Der Widerstand gegen diese neue Herrschaft muss jetzt aus eben dem „Volk“ kommen, das der neue Tribun als seine Claqueure vereinnahmt – und die heutigen Demonstrationen von hunderttausenden amerikanischer Frauen in Washington und vielen anderen Städten sind ein hoffnungsvoller Beginn. Der Widerstand muss und wird auch – zurück zu den Anfängen dieser Republik! – aus den Einzelstaaten der USA kommen, von denen viele sich mit dem Dirigat der neuen Bundesregierung nicht abfinden werden; Kalifornien steht hier schon in vorderster Front bereit.

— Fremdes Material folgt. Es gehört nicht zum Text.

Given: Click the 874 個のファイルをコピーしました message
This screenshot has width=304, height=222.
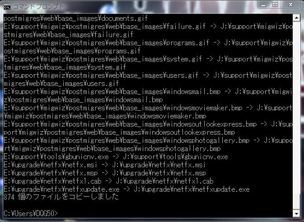Looking at the screenshot, I should pos(61,197).
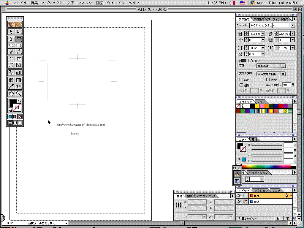Screen dimensions: 304x228
Task: Open the フィルタ menu
Action: coord(85,3)
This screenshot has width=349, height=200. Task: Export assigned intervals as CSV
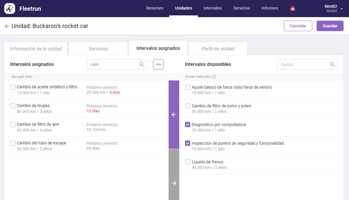click(x=158, y=64)
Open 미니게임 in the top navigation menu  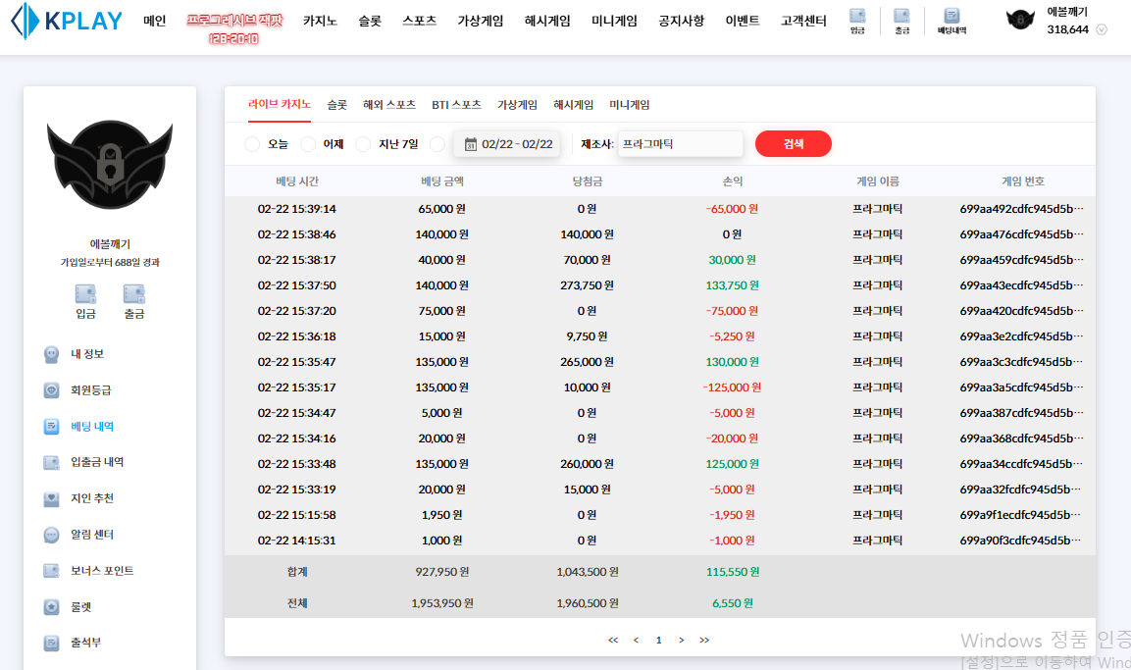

Wir sind betroffene Zeugen einer tragischen Wende in der Geschichte eines großen Landes; über das Zustandekommen dieser Wende wird noch viel nachzudenken sein – auch im Interesse der Länder, deren hochgemute populistische Vertreter sich in diesen Tagen – im Glanz des Trump’schen Erfolges – in Koblenz versammelt haben; denn die Trumps sind überall. Ich habe bisher sorgsam vermieden, historische Parallelen zu ziehen – man verliert dabei oft den Blick für historische Einzigartigkeiten; aber ich muss inzwischen gestehen, dass sich bei der Betrachtung von Donald Trump die Bilder von 1933 unwiderstehlich aufdrängen.

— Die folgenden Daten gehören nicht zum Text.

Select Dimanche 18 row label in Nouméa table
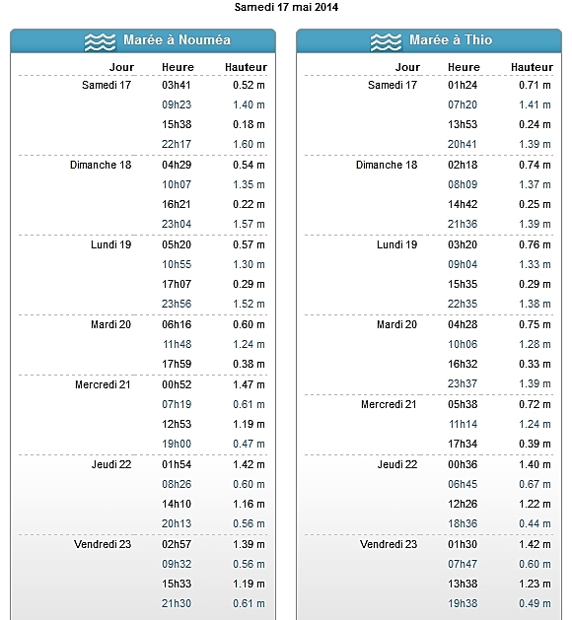 [101, 165]
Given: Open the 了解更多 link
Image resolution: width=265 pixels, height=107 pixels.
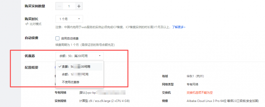Looking at the screenshot, I should click(x=179, y=27).
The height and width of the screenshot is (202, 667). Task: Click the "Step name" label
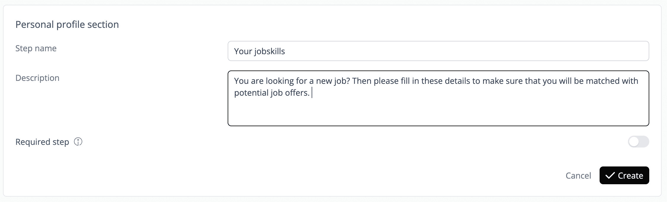click(x=36, y=48)
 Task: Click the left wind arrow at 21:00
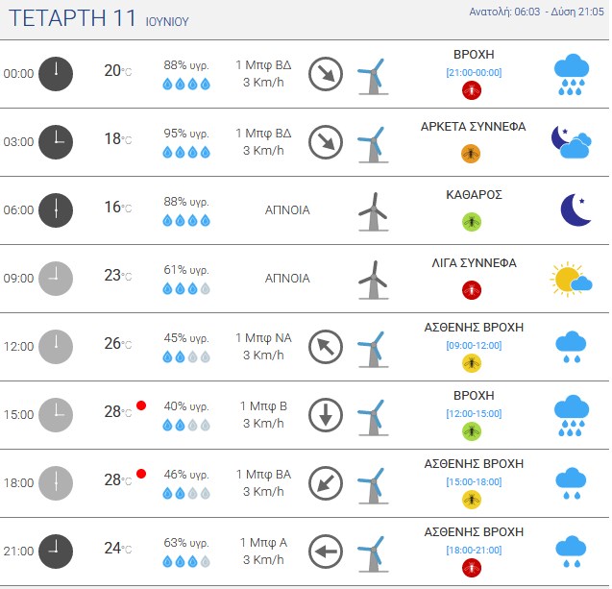326,552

Da war es gerade heute wichtig und nachgerade heilsam, die bemerkenswerte Rede zu lesen, die Joachim Gauck zum Abschied aus seinem Amt gehalten hat. Hier hat sich demokratische Verlässlichkeit mit wacher, kritischer Aufmerksamkeit zu einem wirklich überzeugenden Wegweiser in die Zukunft verbunden – eine Zukunft, in der (so Gauck) das Recht nicht in der Hand der Macht ist.
Zu einer solchen Zukunft, davon bin ich überzeugt, wird auch dieses Land zurückfinden, aber es wird ein langer und steiniger Weg werden. Die Kräfte dafür, diesen Weg zu gehen, könnte die Welt für Besseres nutzen.

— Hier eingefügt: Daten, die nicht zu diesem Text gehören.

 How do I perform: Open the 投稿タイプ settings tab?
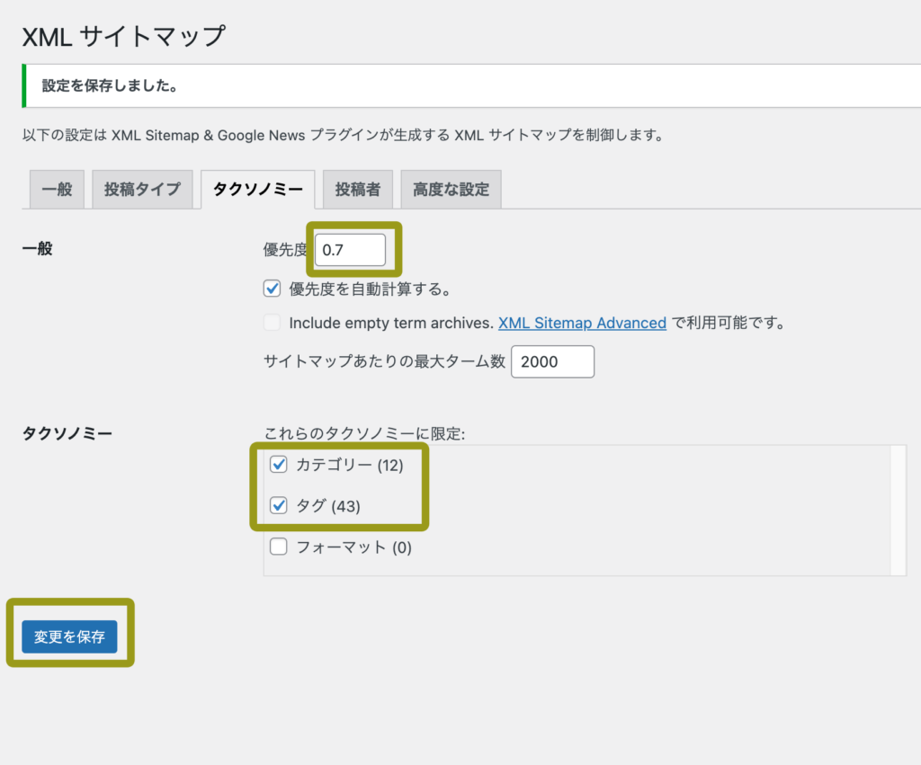[x=142, y=189]
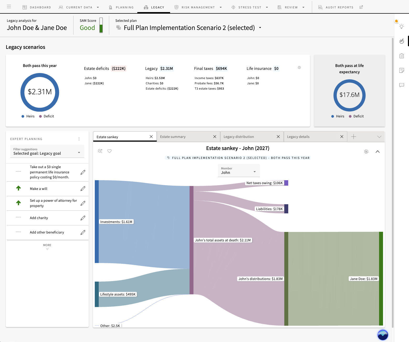Open Filter suggestions Legacy goal dropdown
Screen dimensions: 409x342
coord(47,151)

Mit besorgten, aber herzlichen Grüßen –
Hans Weiler
Dieses Schreiben habe ich mit Einwilligung von Hans ungekürzt übernommen, weil ich meine, dass wir – auch durch die Kraft des Wortes – Widerstand leisten müssen – in den USA wie in Europa. Hans Analysen sind mittlerweile fortgeführt in
Notizen aus dem Land der unbegrenzten Trostlosigkeiten 29. Oktober 2018
Nachlese aus einem verwüsteten Weinberg 9. November 2020
Was, denke ich, in jedem Fall stark an 1933 erinnert, ist der Glaube, so schlimm wie gedacht, würde es nicht werden. Bei Trump hieß es immer wieder „Na, er wird ja noch präsidialer werden“, so wie im Wahlkampf wird er nicht als Regierungsoberhaupt auftreten. Ich fürchte, da täuschen sich einige.
Und wenn die Regierungssprecherin die eigene Sichtweise als „alternative Wirklichkeit“ bezeichnet, dann wird „Postfaktisch“ zum Medienleitbild.
Auch wie damals, richtig ist was nützt.